In a way, talking Royals baseball with Judy is not so different from talking baseball with Art Stewart or talking baseball with my old friend Buck O’Neil. Buck, as you no doubt know, was a great Negro Leagues player and manager and then a brilliant and determined storyteller from that time when so many of baseball’s best players were lost in the shadows. Buck loved those Royals. He used to say, again and again, ‘Did you see the Royals last night?” and this was often in the Septembers of lost seasons or at the end of interminable losing streaks. And then Buck would smile and say, “I think they’re turning things around.”
Buck died in 2006, the same year that Dayton Moore came to Kansas City, but he believed in this team to the very end. So does Judy. A year ago, after the Royals made it to the World Series and lost in seven games to San Francisco, I got the chance to introduce Judy to Dayton Moore. She began crying immediately. “You don’t know what this means to me,” she said. When Dayton asked her how it felt to finally have a winner, Judy cried again.
“But, you know,” she said, “I loved the Royals anyway.”
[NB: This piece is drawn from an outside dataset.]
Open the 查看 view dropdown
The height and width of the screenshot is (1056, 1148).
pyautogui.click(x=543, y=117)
I know that was a long ass quote but I couldn’t break up such terrific writing. Besides, Joe mentioned my Giants and you know how I am about them. Btw, Posnanski predicted that the Royals would win this year’s Series back in 2011. He admits that it was blind luck but I thought I’d mention his time as Joestradamus just for the hell of it.
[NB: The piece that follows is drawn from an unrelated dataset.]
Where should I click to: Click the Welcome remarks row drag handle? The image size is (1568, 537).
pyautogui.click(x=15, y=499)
One thing I share with Joe Posnanski-other than a receding hairline-is a passion for baseball history, which brings me to our next piece:
A Death At Home Plate: I’ve seen my share of beanings but only one major league player has ever been killed by a pitched ball, Cleveland Indians SS Ray Chapman. It happened during the amazing 1920 American League pennant race, which was won by the Indians after Chapman’s death. 1920 was an epochal season in baseball history, it was the year Babe Ruth joined the Yankees and became the first player to hit more than 50 home runs. It was also the year the Black Sox scandal became public knowledge thereby costing the Chicago White Sox the pennant in a 3 way battle with the Indians and Yankees. It was such a wild year that the Indians beat the Brooklyn Robins/Dodgers in the World Series. Imagine that.
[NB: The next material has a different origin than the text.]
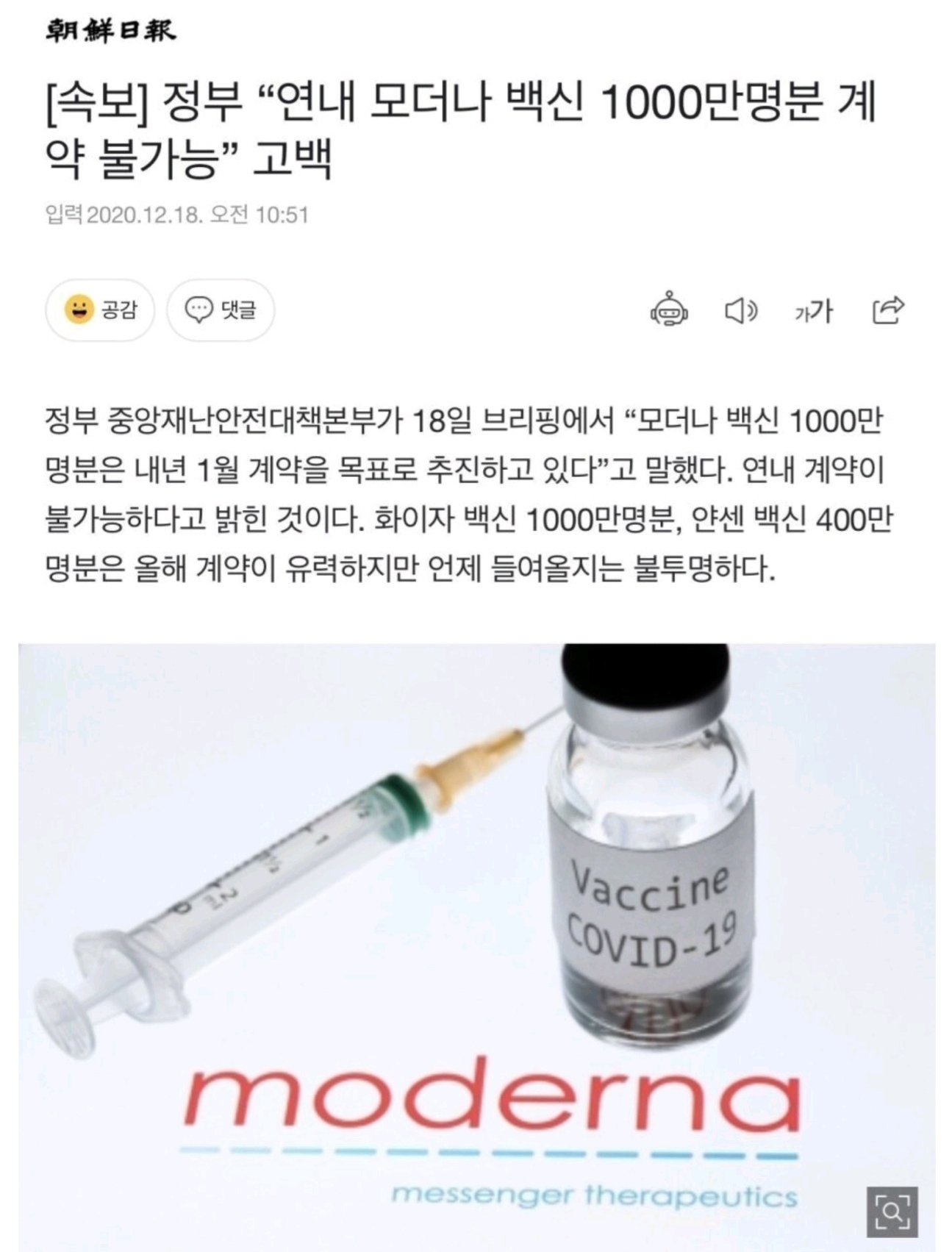Screen dimensions: 952x1252
Task: Tap the image magnify icon
Action: click(892, 1209)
Gilbert King tells the story at the Smithsonian Magazine of how one of the least popular players in the majors, Yankee ace Carl Mays, killed one of the best-liked, Ray Chapman. Mays was as famous for his ill-tempered dickishness as for his unusual pitching motion:
Mays, a spitballer (legal at the time), threw with an awkward submarine motion, bending his torso to the right and releasing the ball close to the ground—he sometimes scraped his knuckles in the dirt. Right-handed submariners tend to give right-handed batters the most trouble because their pitches will curve in toward the batter, jamming him at the last moment. Mays, one baseball magazine noted, looked “like a cross between an octopus and a bowler” on the mound. “He shoots the ball in at the batter at such unexpected angles that his delivery is hard to find, generally until along about 5 o’clock, when the hitters get accustomed to it—and when the game is about over.”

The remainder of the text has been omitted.